Problem description ::
Start at the line below containing "90000 (539, 606)" and stop at the line containing "Galerija (389, 2353)". Repeat every line of that stretch exactly, and nothing outside it.

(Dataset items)
- Opening Delimiter -

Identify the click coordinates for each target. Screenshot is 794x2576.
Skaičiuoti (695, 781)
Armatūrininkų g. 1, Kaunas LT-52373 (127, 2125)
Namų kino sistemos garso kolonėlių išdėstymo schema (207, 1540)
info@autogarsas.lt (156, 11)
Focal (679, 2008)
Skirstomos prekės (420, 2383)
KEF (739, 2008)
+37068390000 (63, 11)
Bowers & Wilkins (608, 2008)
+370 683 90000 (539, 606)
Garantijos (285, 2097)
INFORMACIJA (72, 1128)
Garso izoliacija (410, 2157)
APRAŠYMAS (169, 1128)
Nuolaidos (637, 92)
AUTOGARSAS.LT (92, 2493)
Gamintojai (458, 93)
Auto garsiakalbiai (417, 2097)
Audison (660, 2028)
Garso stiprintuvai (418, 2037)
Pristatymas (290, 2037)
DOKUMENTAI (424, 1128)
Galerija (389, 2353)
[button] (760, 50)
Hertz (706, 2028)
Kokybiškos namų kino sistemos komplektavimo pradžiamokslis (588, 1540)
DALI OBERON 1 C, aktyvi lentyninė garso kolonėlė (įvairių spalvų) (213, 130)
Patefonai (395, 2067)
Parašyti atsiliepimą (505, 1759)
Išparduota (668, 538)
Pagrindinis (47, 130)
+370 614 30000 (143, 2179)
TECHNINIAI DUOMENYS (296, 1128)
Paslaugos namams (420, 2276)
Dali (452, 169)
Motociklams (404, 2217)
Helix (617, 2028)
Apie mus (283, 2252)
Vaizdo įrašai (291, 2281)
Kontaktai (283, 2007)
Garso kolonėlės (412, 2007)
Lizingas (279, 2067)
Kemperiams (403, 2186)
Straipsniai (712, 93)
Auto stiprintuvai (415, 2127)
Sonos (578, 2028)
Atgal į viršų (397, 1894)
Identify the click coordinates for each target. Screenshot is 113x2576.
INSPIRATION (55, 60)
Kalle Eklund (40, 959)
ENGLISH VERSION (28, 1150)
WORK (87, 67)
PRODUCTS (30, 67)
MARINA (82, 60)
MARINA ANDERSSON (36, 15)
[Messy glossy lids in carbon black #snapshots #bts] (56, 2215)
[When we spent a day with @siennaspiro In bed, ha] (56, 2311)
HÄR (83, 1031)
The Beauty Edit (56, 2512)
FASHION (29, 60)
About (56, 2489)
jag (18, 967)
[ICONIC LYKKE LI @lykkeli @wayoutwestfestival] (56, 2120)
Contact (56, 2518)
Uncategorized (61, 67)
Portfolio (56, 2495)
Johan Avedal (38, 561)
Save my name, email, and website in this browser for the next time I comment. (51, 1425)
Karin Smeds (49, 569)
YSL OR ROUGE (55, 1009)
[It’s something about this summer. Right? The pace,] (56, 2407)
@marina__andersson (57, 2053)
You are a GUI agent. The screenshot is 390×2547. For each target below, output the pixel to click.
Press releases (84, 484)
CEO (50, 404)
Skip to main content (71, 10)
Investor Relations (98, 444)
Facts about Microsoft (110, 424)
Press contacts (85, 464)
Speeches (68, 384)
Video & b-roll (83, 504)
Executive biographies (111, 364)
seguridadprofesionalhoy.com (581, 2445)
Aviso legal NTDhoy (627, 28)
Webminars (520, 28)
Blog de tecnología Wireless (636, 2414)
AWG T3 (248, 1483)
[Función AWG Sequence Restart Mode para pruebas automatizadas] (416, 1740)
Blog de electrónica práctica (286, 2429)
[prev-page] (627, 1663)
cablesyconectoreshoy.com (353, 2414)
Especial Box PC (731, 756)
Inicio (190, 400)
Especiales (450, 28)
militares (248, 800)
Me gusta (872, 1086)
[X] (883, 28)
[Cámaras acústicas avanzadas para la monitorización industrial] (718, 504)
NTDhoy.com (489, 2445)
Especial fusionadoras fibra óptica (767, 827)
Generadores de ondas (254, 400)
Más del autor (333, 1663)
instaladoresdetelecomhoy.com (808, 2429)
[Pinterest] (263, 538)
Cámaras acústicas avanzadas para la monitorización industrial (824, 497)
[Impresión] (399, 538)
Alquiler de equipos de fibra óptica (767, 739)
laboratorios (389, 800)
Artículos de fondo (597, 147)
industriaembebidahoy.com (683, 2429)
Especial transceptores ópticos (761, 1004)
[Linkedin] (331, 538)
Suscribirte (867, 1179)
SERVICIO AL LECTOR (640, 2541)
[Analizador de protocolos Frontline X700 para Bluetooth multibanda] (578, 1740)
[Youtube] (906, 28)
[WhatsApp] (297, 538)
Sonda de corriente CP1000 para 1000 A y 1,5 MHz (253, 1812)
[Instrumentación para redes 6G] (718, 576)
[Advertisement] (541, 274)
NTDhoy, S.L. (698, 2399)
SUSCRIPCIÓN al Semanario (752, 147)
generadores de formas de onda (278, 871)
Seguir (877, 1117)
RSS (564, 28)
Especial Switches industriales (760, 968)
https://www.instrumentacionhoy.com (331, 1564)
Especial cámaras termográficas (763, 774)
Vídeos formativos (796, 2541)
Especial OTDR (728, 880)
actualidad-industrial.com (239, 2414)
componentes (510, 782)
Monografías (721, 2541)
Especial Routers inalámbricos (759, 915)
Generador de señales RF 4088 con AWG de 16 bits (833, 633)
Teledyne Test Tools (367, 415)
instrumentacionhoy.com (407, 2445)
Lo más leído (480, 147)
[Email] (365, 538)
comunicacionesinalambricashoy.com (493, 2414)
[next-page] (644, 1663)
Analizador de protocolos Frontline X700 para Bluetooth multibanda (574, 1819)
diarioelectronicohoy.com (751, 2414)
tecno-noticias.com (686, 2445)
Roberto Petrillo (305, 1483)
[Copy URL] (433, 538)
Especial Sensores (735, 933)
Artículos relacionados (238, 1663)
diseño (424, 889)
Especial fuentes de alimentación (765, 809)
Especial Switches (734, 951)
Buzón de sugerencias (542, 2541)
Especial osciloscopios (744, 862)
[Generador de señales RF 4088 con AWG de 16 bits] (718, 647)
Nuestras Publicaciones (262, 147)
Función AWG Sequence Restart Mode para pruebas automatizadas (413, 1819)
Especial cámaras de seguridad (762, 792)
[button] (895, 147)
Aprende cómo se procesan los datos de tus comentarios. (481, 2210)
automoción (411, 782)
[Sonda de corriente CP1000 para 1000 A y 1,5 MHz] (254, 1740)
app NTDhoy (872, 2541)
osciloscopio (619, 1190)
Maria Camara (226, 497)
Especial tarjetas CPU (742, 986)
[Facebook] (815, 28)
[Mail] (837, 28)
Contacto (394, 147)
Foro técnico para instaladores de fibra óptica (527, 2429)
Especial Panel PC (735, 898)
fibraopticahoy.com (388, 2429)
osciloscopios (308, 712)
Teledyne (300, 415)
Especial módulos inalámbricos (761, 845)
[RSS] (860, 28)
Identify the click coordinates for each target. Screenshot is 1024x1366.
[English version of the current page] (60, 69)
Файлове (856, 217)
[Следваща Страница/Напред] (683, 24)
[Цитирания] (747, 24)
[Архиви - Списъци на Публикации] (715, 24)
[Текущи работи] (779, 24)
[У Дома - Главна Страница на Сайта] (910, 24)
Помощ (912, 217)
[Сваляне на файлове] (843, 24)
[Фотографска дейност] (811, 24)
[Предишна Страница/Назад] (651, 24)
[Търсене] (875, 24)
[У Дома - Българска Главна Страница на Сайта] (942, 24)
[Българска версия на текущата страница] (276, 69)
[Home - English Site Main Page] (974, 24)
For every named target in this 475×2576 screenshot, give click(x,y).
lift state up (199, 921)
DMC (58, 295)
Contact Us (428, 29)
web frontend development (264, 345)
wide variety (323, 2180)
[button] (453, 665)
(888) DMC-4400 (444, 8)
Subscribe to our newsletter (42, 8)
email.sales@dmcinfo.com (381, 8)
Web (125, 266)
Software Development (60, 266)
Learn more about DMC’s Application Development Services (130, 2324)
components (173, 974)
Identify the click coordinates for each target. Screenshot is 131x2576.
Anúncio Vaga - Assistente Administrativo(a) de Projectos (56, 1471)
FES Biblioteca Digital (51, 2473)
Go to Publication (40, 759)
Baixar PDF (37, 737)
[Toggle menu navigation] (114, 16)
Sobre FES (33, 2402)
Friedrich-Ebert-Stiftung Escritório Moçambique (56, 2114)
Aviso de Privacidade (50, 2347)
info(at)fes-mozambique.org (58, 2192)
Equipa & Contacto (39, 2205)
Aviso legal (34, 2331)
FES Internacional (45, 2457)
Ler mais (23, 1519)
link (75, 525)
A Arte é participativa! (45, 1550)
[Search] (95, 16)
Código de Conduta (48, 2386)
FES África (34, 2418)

- Closing Delimiter -

Result for this task ::
+370 683 90000 (539, 606)
Garantijos (285, 2097)
INFORMACIJA (72, 1128)
Garso izoliacija (410, 2157)
APRAŠYMAS (169, 1128)
Nuolaidos (637, 92)
AUTOGARSAS.LT (92, 2493)
Gamintojai (458, 93)
Auto garsiakalbiai (417, 2097)
Audison (660, 2028)
Garso stiprintuvai (418, 2037)
Pristatymas (290, 2037)
DOKUMENTAI (424, 1128)
Galerija (389, 2353)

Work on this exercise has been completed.